Modeling studies by the UCLA group and comparison with published studies showed that chlorine and iodine chemistry can lead to an increase of ozone levels of 8% (4.5 ppb increase at a 55 ppb base value) in the morning in coastal urban areas in California. The afternoon ozone peak of 76 ppb, on a moderately polluted day, increased by 4% or 3.5 ppb. The presence of halogens also increases OH concentrations by up to 10% and changes the NO/NO2 ratio. The observation of N2O5 shows that the formation of ClNO2 should be considered as an important source of reactive chlorine. Because chlorine and iodine chemistry are linked, the inclusion of iodine chemistry increases chlorine levels in our model and leads to enhanced formation of ozone away from the coastal zone. Models of halogen chemistry should thus always include all three halogen species: chlorine, bromine, and iodine. It should be noted that the model calculations in this project were intended to give more insights into the chemistry of halogens and ozone, rather than to provide an accurate quantification on the ozone levels in the LA-Basin.

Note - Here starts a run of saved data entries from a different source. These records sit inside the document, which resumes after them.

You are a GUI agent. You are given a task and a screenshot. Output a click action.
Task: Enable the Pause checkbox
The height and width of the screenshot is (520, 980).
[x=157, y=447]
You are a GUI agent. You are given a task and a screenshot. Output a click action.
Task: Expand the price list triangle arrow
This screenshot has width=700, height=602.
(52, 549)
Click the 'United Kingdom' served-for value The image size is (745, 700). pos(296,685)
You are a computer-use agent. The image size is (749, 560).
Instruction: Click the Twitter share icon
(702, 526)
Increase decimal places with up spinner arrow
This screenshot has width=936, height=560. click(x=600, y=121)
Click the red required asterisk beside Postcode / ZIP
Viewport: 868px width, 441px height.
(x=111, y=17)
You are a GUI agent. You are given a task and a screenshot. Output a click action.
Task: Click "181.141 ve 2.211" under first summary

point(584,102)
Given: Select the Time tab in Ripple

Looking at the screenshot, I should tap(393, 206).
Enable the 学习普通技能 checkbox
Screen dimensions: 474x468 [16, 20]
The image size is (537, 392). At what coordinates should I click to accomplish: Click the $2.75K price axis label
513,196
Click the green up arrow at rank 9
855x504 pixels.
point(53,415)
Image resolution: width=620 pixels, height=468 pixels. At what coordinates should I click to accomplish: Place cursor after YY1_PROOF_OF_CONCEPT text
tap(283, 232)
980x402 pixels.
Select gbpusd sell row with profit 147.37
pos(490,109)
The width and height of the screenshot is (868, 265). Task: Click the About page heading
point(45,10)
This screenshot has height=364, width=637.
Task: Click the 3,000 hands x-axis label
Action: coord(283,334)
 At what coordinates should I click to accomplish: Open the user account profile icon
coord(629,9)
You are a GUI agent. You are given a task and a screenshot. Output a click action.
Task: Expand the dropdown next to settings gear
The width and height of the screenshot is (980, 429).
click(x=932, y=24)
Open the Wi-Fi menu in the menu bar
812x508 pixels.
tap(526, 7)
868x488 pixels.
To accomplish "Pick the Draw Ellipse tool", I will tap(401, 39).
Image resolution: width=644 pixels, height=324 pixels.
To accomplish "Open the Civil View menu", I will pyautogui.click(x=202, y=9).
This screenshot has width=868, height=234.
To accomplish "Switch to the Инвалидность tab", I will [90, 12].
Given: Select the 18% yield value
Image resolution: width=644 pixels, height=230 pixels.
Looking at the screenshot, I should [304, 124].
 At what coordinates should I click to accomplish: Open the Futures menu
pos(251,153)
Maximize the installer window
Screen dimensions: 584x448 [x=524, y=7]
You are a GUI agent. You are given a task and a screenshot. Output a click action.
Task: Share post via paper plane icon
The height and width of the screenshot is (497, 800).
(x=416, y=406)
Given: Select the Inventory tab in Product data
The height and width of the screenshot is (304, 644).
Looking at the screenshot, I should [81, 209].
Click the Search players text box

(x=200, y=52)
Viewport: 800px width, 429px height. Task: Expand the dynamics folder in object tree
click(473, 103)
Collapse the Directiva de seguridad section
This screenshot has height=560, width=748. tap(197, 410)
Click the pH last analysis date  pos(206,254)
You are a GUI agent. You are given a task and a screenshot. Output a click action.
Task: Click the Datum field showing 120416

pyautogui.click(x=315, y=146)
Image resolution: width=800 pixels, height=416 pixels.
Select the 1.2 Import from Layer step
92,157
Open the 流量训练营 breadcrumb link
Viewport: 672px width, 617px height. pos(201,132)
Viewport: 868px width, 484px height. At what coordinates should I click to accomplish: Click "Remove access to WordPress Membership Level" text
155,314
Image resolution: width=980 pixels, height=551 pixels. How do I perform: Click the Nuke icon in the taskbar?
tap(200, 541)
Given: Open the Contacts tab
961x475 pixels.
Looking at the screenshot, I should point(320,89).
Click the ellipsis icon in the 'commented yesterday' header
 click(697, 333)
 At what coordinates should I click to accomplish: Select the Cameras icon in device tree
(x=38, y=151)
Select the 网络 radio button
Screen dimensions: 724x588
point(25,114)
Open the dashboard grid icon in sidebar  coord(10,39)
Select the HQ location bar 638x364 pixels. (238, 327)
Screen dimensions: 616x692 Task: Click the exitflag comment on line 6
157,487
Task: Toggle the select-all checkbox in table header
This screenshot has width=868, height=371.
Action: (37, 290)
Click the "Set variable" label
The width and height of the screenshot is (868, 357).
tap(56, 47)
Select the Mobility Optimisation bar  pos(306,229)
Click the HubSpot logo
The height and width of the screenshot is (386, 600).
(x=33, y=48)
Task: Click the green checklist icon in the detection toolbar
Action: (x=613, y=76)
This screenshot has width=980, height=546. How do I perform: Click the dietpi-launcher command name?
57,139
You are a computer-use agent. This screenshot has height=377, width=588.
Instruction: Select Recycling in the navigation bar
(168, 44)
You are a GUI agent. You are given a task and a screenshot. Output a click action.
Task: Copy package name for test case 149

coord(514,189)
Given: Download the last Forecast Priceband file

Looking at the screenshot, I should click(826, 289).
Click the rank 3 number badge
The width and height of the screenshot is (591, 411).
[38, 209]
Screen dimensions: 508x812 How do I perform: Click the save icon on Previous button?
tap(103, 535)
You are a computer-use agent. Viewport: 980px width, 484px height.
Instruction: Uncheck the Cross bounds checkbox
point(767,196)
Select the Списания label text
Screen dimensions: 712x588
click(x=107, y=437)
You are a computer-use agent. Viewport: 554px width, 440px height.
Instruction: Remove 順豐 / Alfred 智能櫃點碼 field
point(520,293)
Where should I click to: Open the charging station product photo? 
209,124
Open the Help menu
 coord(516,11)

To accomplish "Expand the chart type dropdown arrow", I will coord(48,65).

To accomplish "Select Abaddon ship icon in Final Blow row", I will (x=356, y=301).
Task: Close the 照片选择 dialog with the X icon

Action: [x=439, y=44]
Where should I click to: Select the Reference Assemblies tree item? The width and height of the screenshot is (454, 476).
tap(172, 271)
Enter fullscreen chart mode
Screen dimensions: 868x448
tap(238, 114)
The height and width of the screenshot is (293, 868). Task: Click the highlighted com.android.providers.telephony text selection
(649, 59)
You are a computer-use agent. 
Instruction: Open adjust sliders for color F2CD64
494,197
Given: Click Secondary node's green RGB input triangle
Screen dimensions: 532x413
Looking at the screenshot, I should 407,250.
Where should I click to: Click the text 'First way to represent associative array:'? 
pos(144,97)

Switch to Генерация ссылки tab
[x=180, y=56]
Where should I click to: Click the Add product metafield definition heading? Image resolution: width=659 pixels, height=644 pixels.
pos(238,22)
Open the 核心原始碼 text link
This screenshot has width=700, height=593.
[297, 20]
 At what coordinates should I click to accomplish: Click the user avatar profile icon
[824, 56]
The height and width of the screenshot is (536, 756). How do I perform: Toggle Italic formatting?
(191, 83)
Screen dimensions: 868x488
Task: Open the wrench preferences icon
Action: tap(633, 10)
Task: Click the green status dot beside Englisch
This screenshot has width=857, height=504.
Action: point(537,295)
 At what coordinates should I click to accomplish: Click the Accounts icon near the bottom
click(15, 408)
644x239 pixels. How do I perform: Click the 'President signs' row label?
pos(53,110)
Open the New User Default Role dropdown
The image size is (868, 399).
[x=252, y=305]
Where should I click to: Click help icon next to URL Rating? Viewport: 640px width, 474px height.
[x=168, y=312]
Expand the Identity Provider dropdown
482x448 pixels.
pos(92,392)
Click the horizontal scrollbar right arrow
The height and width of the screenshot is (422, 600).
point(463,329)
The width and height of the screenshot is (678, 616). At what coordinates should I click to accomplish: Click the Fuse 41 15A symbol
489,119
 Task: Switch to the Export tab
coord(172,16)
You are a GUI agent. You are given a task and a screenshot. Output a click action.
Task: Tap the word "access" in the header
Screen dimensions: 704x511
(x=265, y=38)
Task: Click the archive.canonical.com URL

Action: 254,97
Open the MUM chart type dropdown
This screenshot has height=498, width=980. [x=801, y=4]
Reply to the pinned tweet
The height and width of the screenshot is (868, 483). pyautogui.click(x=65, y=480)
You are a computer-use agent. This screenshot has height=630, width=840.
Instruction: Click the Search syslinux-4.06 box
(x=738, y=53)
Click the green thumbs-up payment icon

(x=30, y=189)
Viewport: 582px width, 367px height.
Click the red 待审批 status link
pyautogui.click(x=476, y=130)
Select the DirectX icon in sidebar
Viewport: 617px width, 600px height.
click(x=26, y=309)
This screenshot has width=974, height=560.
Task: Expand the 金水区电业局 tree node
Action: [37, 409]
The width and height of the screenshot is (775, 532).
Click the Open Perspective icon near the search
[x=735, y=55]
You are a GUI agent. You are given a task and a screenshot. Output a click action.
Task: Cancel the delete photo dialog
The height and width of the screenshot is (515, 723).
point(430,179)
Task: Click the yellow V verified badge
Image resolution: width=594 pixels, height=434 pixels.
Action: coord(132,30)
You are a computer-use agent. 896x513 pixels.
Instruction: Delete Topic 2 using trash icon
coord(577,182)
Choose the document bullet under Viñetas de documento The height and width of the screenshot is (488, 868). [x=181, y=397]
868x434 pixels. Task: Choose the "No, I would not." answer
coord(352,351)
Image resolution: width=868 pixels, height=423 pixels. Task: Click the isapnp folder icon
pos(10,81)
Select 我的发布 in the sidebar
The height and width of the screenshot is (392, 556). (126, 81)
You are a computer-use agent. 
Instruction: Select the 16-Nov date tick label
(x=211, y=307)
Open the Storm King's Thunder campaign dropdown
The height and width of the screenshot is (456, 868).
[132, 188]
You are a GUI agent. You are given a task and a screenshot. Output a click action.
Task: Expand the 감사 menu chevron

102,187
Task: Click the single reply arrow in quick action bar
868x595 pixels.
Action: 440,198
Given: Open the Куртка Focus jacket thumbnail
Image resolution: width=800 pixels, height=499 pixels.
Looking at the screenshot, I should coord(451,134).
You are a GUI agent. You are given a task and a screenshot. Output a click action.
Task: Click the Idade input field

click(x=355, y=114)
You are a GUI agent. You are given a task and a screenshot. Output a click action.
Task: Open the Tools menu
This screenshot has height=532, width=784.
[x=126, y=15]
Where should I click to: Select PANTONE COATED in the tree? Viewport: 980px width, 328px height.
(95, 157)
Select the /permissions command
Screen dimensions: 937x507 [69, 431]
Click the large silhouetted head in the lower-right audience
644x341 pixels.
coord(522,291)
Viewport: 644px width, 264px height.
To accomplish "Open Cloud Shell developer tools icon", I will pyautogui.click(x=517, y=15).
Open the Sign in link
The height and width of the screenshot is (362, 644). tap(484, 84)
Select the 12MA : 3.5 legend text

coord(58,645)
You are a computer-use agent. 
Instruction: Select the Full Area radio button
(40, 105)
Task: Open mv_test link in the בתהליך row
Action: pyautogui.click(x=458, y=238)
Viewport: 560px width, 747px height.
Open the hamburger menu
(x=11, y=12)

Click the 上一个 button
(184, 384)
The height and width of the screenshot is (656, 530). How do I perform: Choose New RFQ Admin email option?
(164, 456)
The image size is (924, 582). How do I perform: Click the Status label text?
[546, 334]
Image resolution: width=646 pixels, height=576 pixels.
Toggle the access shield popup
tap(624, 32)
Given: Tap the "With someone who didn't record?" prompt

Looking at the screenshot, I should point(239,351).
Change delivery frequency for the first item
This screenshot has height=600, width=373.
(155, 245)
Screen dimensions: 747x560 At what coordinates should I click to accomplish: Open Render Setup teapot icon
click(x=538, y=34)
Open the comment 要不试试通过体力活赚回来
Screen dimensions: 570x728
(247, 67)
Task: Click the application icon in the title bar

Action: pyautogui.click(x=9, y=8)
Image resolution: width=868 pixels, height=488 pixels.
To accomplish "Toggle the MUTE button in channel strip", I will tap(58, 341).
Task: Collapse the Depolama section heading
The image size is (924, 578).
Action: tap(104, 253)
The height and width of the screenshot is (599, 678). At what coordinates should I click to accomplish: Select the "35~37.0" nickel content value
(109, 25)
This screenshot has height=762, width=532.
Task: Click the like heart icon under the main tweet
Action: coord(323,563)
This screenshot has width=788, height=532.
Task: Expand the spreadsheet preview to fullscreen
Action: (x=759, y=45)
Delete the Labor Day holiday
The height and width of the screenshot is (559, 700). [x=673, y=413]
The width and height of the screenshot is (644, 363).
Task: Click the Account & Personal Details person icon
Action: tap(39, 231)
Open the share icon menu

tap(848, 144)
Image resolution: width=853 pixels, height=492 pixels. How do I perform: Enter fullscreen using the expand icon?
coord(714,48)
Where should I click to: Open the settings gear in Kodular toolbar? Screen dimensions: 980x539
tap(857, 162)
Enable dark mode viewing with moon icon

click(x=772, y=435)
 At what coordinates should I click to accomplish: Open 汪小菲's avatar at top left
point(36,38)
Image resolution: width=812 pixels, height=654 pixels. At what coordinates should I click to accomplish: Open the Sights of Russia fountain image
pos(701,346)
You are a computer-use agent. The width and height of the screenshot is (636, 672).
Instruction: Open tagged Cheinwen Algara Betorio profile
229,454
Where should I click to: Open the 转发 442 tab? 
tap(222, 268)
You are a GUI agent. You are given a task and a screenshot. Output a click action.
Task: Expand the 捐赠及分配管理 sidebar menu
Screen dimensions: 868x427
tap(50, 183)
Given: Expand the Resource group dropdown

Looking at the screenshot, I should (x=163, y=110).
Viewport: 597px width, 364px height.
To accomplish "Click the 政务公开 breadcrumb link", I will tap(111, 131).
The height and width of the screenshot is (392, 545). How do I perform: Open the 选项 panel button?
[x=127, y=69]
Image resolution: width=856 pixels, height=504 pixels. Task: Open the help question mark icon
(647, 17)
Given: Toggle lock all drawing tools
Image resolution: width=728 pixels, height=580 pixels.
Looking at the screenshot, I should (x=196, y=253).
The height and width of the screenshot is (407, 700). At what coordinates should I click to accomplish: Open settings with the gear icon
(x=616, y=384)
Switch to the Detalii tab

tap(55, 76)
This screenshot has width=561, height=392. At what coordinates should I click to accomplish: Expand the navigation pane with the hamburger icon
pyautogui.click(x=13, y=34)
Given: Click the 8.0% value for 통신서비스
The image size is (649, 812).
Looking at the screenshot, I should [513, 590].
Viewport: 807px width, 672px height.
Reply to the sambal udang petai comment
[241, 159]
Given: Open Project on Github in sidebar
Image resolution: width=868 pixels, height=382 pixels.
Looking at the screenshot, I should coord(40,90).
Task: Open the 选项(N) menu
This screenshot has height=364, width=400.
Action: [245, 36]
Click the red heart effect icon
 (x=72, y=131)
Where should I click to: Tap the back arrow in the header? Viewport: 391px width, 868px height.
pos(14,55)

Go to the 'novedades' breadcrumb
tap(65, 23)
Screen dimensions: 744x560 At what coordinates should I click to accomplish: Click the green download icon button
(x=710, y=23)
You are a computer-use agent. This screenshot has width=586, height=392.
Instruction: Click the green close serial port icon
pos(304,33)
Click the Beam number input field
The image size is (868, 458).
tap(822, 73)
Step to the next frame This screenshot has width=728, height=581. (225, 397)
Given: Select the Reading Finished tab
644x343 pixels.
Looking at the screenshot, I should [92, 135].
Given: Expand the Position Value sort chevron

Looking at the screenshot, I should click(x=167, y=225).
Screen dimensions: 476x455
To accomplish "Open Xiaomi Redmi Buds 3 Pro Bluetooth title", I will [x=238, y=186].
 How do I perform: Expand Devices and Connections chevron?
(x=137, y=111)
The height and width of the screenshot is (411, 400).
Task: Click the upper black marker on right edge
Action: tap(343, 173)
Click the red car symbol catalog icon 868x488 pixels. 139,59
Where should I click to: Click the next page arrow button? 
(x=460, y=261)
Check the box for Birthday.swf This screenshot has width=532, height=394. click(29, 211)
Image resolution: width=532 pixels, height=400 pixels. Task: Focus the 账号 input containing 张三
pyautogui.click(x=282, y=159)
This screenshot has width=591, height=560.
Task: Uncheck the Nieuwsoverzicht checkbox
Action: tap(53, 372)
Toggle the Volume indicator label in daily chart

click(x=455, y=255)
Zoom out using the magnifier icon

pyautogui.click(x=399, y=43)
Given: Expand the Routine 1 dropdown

The results of our study also revealed a lack in our understanding of the chemistry forming Cl2 at night, and suggested the importance of as-yet-unidentified iodine reactions. While we have identified kelp as an important source of iodine and probably also of bromine, we cannot estimate the total amount of halogens that are emitted from this source along the California coast.
Our results clearly show that halogen chemistry will impact atmospheric chemistry in Southern California. However, the uncertainties in the chemistry and the sources of halogens make it challenging to give an accurate quantitative assessment of the impact of halogens on the formation of ozone and particles in the Los Angeles Basin. Further research is needed to close the gaps in our understanding of halogen chemistry in polluted coastal areas.